### Exercise directions
Your reply must contain the full listing below, reproduced exactly, but no pictures.

┏━━

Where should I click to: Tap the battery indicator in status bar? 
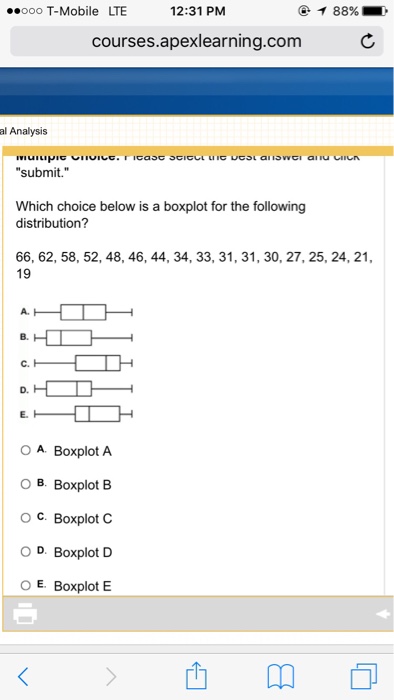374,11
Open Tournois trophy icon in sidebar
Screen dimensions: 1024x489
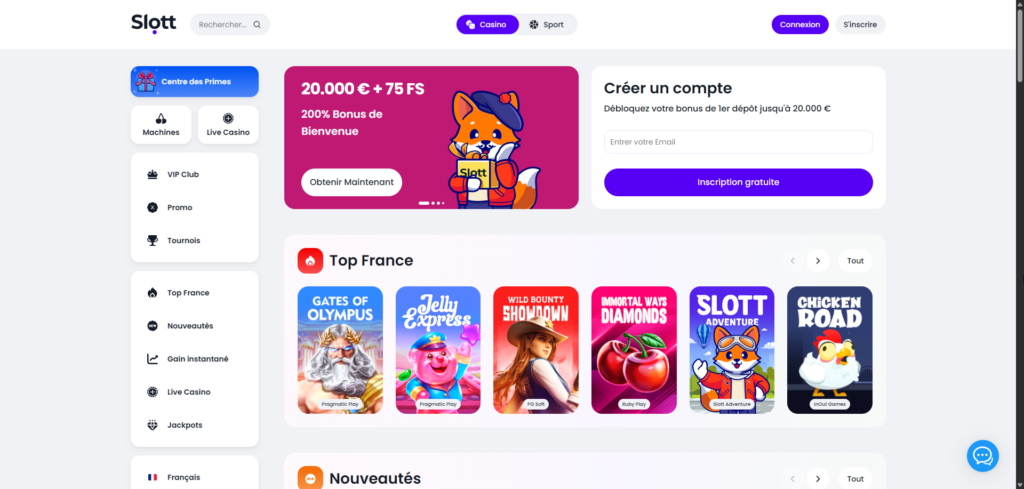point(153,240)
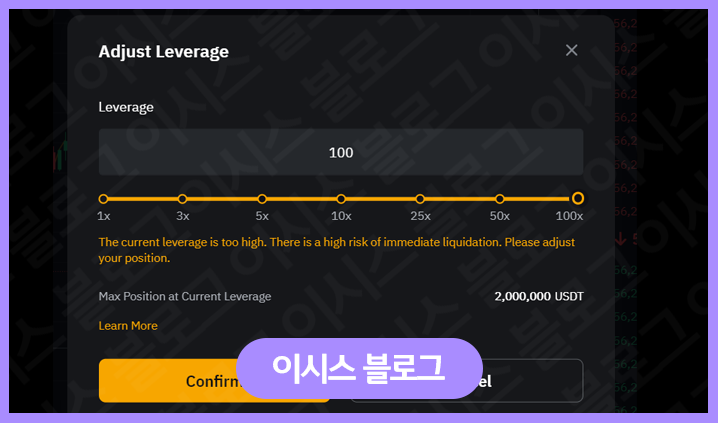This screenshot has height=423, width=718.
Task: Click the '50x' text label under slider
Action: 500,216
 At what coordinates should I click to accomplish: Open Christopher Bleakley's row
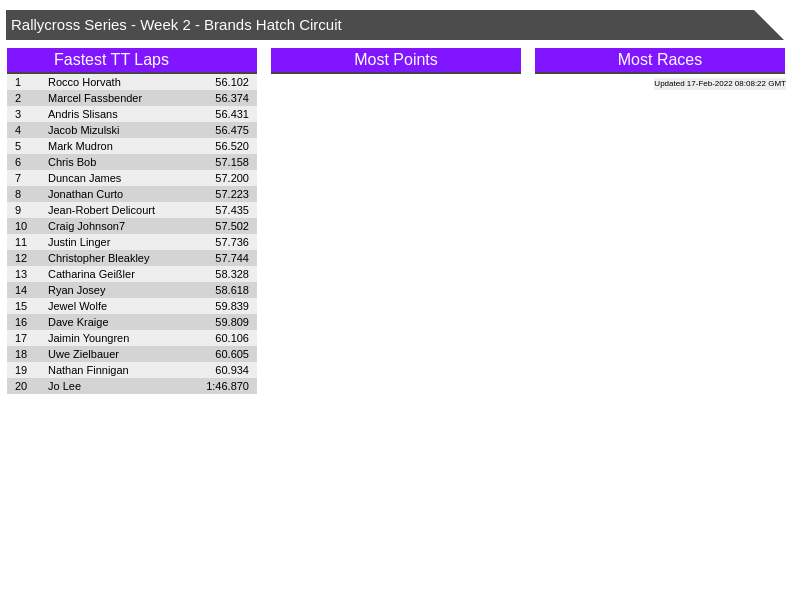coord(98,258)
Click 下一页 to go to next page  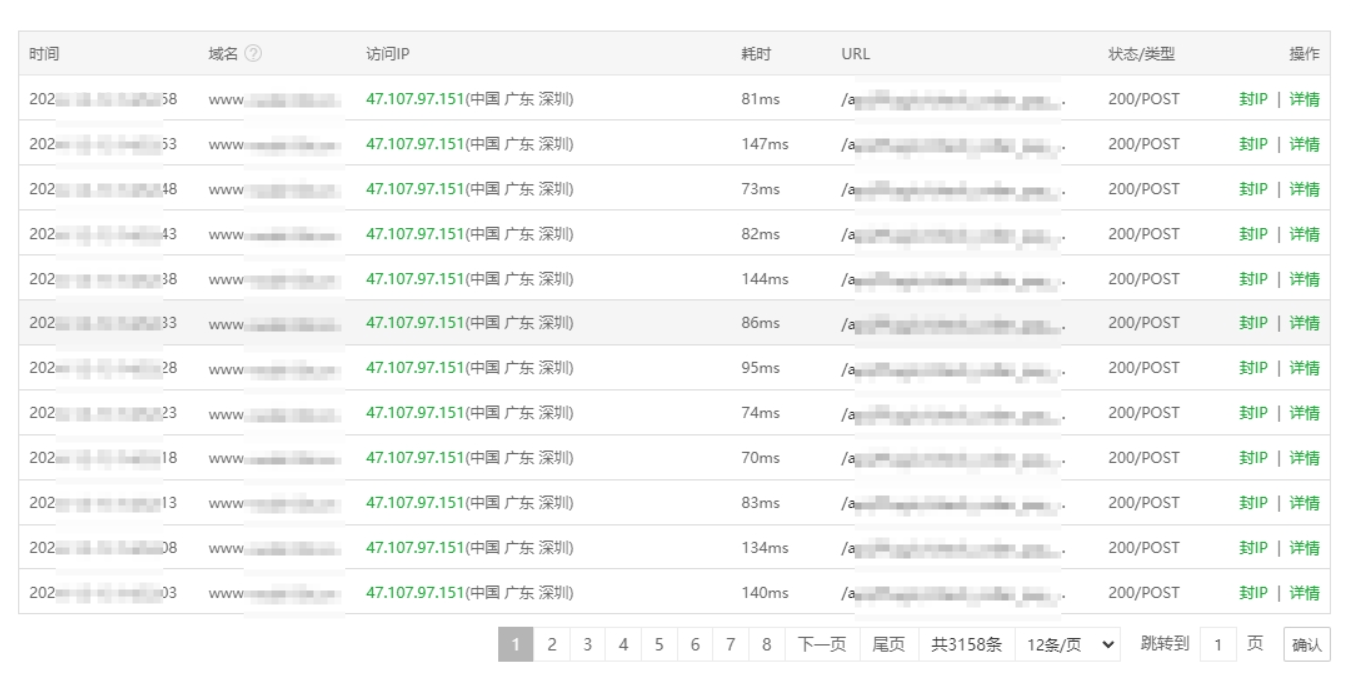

┗━━

### Task output
Where should I click to: Tap the battery indicator in status bar? 
374,11
Open Tournois trophy icon in sidebar
Screen dimensions: 1024x489
point(153,240)
This screenshot has height=423, width=718.
Task: Click the '50x' text label under slider
Action: 500,216
 At what coordinates should I click to accomplish: Open Christopher Bleakley's row
coord(98,258)
Click 下一页 to go to next page  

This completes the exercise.